STATED EXERCISE:
Reproduce the records from the line that contains "Where should I click to: Click the iCloud" up to and including the line that contains "tap(320, 496)", unchanged.

MATERIAL SUPPLIED:

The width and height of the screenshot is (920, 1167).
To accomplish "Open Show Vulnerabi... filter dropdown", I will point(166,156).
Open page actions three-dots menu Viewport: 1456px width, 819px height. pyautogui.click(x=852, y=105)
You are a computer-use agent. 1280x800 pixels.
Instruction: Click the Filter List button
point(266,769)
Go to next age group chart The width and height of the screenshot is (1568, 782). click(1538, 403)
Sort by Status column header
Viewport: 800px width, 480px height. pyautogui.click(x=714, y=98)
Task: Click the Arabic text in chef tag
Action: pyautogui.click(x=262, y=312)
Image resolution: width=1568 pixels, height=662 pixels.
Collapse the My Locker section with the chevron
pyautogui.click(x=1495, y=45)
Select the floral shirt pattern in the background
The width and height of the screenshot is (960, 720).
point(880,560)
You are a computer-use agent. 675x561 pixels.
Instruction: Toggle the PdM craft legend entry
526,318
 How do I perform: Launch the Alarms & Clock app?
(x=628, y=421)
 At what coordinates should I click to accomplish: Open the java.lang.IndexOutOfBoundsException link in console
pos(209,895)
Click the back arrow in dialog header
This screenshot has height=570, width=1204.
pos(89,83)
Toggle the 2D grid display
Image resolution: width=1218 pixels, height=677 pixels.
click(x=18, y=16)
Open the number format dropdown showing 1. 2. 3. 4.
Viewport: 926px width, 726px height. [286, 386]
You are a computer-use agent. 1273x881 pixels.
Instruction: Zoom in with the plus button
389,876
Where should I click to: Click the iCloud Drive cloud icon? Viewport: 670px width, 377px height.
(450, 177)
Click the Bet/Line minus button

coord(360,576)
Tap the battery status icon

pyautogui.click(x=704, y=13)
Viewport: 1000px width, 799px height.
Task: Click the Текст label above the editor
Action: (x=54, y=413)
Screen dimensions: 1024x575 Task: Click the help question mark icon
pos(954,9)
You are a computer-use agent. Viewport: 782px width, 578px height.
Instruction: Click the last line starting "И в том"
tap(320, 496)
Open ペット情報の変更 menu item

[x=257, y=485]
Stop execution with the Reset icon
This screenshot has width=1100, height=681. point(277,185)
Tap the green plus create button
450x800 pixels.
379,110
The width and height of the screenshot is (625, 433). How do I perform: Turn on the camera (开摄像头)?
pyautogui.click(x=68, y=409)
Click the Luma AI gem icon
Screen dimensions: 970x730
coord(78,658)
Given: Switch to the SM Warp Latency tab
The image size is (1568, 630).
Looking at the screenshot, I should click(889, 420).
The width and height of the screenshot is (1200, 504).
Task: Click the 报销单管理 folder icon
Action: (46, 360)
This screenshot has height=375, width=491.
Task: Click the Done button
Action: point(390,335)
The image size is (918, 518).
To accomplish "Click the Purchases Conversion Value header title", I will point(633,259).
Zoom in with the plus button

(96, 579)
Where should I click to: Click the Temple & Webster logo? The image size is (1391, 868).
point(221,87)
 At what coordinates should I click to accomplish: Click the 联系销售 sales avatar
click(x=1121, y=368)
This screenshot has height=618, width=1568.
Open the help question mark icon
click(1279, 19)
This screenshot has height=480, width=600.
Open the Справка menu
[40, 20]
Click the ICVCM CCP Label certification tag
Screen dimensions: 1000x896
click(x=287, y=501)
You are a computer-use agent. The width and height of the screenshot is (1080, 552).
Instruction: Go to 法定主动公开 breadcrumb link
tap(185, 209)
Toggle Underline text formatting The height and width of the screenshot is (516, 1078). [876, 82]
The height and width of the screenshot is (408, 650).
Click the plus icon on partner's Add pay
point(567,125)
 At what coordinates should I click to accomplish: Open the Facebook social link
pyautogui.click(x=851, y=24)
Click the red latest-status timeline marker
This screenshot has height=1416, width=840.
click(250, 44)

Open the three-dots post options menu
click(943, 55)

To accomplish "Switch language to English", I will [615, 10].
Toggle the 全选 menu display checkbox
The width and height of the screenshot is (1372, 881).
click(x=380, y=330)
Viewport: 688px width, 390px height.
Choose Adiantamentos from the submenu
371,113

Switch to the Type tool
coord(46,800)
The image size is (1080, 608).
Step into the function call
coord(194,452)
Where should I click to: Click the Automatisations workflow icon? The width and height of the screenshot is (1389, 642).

CORRECT ANSWER:
Where should I click to: Click the iCloud Drive cloud icon? Viewport: 670px width, 377px height.
(450, 177)
Click the Bet/Line minus button

coord(360,576)
Tap the battery status icon

pyautogui.click(x=704, y=13)
Viewport: 1000px width, 799px height.
Task: Click the Текст label above the editor
Action: (x=54, y=413)
Screen dimensions: 1024x575 Task: Click the help question mark icon
pos(954,9)
You are a computer-use agent. Viewport: 782px width, 578px height.
Instruction: Click the last line starting "И в том"
tap(320, 496)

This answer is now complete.